• _Dataset rows_
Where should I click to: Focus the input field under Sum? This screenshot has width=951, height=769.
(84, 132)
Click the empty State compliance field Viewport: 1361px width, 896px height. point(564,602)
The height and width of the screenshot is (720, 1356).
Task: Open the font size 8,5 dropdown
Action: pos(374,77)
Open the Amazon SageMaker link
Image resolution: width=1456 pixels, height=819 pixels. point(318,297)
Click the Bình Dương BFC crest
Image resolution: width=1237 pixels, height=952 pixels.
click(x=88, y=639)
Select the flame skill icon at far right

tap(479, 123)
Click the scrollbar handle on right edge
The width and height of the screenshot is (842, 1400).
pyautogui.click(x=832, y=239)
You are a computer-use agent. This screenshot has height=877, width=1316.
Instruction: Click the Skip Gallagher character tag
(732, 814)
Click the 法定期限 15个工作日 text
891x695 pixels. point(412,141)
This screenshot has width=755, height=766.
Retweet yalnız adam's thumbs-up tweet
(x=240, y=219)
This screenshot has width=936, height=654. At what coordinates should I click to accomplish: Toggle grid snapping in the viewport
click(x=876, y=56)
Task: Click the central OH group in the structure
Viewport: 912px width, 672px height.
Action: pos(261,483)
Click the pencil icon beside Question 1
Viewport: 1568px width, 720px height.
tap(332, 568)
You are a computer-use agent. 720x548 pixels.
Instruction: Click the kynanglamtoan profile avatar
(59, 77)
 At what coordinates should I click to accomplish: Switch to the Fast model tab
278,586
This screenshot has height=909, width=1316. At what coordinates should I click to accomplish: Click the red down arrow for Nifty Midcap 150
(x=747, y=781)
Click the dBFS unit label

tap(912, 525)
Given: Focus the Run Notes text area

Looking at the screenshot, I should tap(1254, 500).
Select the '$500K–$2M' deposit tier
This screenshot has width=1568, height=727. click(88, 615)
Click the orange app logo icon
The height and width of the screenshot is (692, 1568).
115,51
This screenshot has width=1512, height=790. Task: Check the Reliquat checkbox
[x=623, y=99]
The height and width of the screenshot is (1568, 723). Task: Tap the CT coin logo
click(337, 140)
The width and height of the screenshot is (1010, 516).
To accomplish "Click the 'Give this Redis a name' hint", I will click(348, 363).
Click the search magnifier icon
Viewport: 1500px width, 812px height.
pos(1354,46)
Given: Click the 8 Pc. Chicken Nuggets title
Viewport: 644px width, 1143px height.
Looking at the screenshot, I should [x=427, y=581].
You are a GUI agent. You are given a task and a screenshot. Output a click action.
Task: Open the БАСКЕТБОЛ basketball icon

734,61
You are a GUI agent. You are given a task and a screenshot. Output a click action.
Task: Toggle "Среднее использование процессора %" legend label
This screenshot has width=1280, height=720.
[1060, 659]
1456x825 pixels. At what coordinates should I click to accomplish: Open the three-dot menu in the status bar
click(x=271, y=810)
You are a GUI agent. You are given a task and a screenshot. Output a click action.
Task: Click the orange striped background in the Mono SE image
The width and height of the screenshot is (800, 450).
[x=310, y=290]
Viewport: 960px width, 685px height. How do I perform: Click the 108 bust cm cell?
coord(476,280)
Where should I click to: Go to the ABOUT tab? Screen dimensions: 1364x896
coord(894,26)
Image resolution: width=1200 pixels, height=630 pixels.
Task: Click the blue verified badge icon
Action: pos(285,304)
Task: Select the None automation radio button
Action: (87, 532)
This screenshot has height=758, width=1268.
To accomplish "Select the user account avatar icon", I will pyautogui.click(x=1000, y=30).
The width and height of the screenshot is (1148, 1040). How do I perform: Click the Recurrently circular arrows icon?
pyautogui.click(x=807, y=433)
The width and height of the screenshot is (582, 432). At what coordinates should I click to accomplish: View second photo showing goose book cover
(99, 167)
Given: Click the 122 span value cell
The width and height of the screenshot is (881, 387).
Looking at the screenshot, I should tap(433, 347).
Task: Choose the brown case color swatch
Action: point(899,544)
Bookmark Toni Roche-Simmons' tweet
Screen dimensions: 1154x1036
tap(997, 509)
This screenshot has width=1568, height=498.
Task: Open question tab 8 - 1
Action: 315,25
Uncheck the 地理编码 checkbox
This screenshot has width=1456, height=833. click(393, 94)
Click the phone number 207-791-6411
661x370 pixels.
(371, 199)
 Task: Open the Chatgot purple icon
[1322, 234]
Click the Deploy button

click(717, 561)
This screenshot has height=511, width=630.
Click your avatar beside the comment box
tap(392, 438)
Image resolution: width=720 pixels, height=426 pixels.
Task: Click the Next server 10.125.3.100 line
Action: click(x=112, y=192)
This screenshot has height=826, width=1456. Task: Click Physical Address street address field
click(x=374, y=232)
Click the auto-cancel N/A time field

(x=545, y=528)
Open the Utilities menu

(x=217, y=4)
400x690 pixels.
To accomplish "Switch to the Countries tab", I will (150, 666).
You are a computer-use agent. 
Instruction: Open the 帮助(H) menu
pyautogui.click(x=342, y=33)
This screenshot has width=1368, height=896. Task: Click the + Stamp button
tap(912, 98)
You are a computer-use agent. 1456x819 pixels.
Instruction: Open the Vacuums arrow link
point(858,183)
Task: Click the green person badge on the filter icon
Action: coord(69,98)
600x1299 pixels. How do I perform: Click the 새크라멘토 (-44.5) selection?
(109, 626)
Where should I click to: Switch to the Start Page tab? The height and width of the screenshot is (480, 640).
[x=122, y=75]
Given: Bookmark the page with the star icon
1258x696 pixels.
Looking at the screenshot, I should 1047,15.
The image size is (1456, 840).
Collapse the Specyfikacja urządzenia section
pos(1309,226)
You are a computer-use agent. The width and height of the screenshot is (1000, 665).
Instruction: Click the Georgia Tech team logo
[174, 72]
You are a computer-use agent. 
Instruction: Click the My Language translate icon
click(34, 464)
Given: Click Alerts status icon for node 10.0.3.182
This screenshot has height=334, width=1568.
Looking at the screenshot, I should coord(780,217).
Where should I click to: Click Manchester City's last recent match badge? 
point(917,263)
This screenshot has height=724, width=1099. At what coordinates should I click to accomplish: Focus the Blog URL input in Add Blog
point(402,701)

• _Exercise goal_
Arrange every line of the rows above as a JSON list of strings, one string per line, omitting blank lines.

• _Result_
[
  "Where should I click to: Focus the input field under Sum? This screenshot has width=951, height=769.",
  "(84, 132)",
  "Click the empty State compliance field Viewport: 1361px width, 896px height. point(564,602)",
  "The height and width of the screenshot is (720, 1356).",
  "Task: Open the font size 8,5 dropdown",
  "Action: pos(374,77)",
  "Open the Amazon SageMaker link",
  "Image resolution: width=1456 pixels, height=819 pixels. point(318,297)",
  "Click the Bình Dương BFC crest",
  "Image resolution: width=1237 pixels, height=952 pixels.",
  "click(x=88, y=639)",
  "Select the flame skill icon at far right",
  "tap(479, 123)",
  "Click the scrollbar handle on right edge",
  "The width and height of the screenshot is (842, 1400).",
  "pyautogui.click(x=832, y=239)",
  "You are a computer-use agent. This screenshot has height=877, width=1316.",
  "Instruction: Click the Skip Gallagher character tag",
  "(732, 814)",
  "Click the 法定期限 15个工作日 text",
  "891x695 pixels. point(412,141)",
  "This screenshot has width=755, height=766.",
  "Retweet yalnız adam's thumbs-up tweet",
  "(x=240, y=219)",
  "This screenshot has width=936, height=654. At what coordinates should I click to accomplish: Toggle grid snapping in the viewport",
  "click(x=876, y=56)",
  "Task: Click the central OH group in the structure",
  "Viewport: 912px width, 672px height.",
  "Action: pos(261,483)",
  "Click the pencil icon beside Question 1",
  "Viewport: 1568px width, 720px height.",
  "tap(332, 568)",
  "You are a computer-use agent. 720x548 pixels.",
  "Instruction: Click the kynanglamtoan profile avatar",
  "(59, 77)",
  " At what coordinates should I click to accomplish: Switch to the Fast model tab",
  "278,586",
  "This screenshot has height=909, width=1316. At what coordinates should I click to accomplish: Click the red down arrow for Nifty Midcap 150",
  "(x=747, y=781)",
  "Click the dBFS unit label",
  "tap(912, 525)",
  "Given: Focus the Run Notes text area",
  "Looking at the screenshot, I should tap(1254, 500).",
  "Select the '$500K–$2M' deposit tier",
  "This screenshot has width=1568, height=727. click(88, 615)",
  "Click the orange app logo icon",
  "The height and width of the screenshot is (692, 1568).",
  "115,51",
  "This screenshot has width=1512, height=790. Task: Check the Reliquat checkbox",
  "[x=623, y=99]",
  "The height and width of the screenshot is (1568, 723). Task: Tap the CT coin logo",
  "click(337, 140)",
  "The width and height of the screenshot is (1010, 516).",
  "To accomplish \"Click the 'Give this Redis a name' hint\", I will click(348, 363).",
  "Click the search magnifier icon",
  "Viewport: 1500px width, 812px height.",
  "pos(1354,46)",
  "Given: Click the 8 Pc. Chicken Nuggets title",
  "Viewport: 644px width, 1143px height.",
  "Looking at the screenshot, I should [x=427, y=581].",
  "You are a GUI agent. You are given a task and a screenshot. Output a click action.",
  "Task: Open the БАСКЕТБОЛ basketball icon",
  "734,61",
  "You are a GUI agent. You are given a task and a screenshot. Output a click action.",
  "Task: Toggle \"Среднее использование процессора %\" legend label",
  "This screenshot has width=1280, height=720.",
  "[1060, 659]",
  "1456x825 pixels. At what coordinates should I click to accomplish: Open the three-dot menu in the status bar",
  "click(x=271, y=810)",
  "You are a GUI agent. You are given a task and a screenshot. Output a click action.",
  "Task: Click the orange striped background in the Mono SE image",
  "The width and height of the screenshot is (800, 450).",
  "[x=310, y=290]",
  "Viewport: 960px width, 685px height. How do I perform: Click the 108 bust cm cell?",
  "coord(476,280)",
  "Where should I click to: Go to the ABOUT tab? Screen dimensions: 1364x896",
  "coord(894,26)",
  "Image resolution: width=1200 pixels, height=630 pixels.",
  "Task: Click the blue verified badge icon",
  "Action: pos(285,304)",
  "Task: Select the None automation radio button",
  "Action: (87, 532)",
  "This screenshot has height=758, width=1268.",
  "To accomplish \"Select the user account avatar icon\", I will pyautogui.click(x=1000, y=30).",
  "The width and height of the screenshot is (1148, 1040). How do I perform: Click the Recurrently circular arrows icon?",
  "pyautogui.click(x=807, y=433)",
  "The width and height of the screenshot is (582, 432). At what coordinates should I click to accomplish: View second photo showing goose book cover",
  "(99, 167)",
  "Given: Click the 122 span value cell",
  "The width and height of the screenshot is (881, 387).",
  "Looking at the screenshot, I should tap(433, 347).",
  "Task: Choose the brown case color swatch",
  "Action: point(899,544)",
  "Bookmark Toni Roche-Simmons' tweet",
  "Screen dimensions: 1154x1036",
  "tap(997, 509)",
  "This screenshot has width=1568, height=498.",
  "Task: Open question tab 8 - 1",
  "Action: 315,25",
  "Uncheck the 地理编码 checkbox",
  "This screenshot has width=1456, height=833. click(393, 94)",
  "Click the phone number 207-791-6411",
  "661x370 pixels.",
  "(371, 199)",
  " Task: Open the Chatgot purple icon",
  "[1322, 234]",
  "Click the Deploy button",
  "click(717, 561)",
  "This screenshot has height=511, width=630.",
  "Click your avatar beside the comment box",
  "tap(392, 438)",
  "Image resolution: width=720 pixels, height=426 pixels.",
  "Task: Click the Next server 10.125.3.100 line",
  "Action: click(x=112, y=192)",
  "This screenshot has height=826, width=1456. Task: Click Physical Address street address field",
  "click(x=374, y=232)",
  "Click the auto-cancel N/A time field",
  "(x=545, y=528)",
  "Open the Utilities menu",
  "(x=217, y=4)",
  "400x690 pixels.",
  "To accomplish \"Switch to the Countries tab\", I will (150, 666).",
  "You are a computer-use agent. ",
  "Instruction: Open the 帮助(H) menu",
  "pyautogui.click(x=342, y=33)",
  "This screenshot has width=1368, height=896. Task: Click the + Stamp button",
  "tap(912, 98)",
  "You are a computer-use agent. 1456x819 pixels.",
  "Instruction: Open the Vacuums arrow link",
  "point(858,183)",
  "Task: Click the green person badge on the filter icon",
  "Action: coord(69,98)",
  "600x1299 pixels. How do I perform: Click the 새크라멘토 (-44.5) selection?",
  "(109, 626)",
  "Where should I click to: Switch to the Start Page tab? The height and width of the screenshot is (480, 640).",
  "[x=122, y=75]",
  "Given: Bookmark the page with the star icon",
  "1258x696 pixels.",
  "Looking at the screenshot, I should 1047,15.",
  "The image size is (1456, 840).",
  "Collapse the Specyfikacja urządzenia section",
  "pos(1309,226)",
  "You are a computer-use agent. The width and height of the screenshot is (1000, 665).",
  "Instruction: Click the Georgia Tech team logo",
  "[174, 72]",
  "You are a computer-use agent. ",
  "Instruction: Click the My Language translate icon",
  "click(34, 464)",
  "Given: Click Alerts status icon for node 10.0.3.182",
  "This screenshot has height=334, width=1568.",
  "Looking at the screenshot, I should coord(780,217).",
  "Where should I click to: Click Manchester City's last recent match badge? ",
  "point(917,263)",
  "This screenshot has height=724, width=1099. At what coordinates should I click to accomplish: Focus the Blog URL input in Add Blog",
  "point(402,701)"
]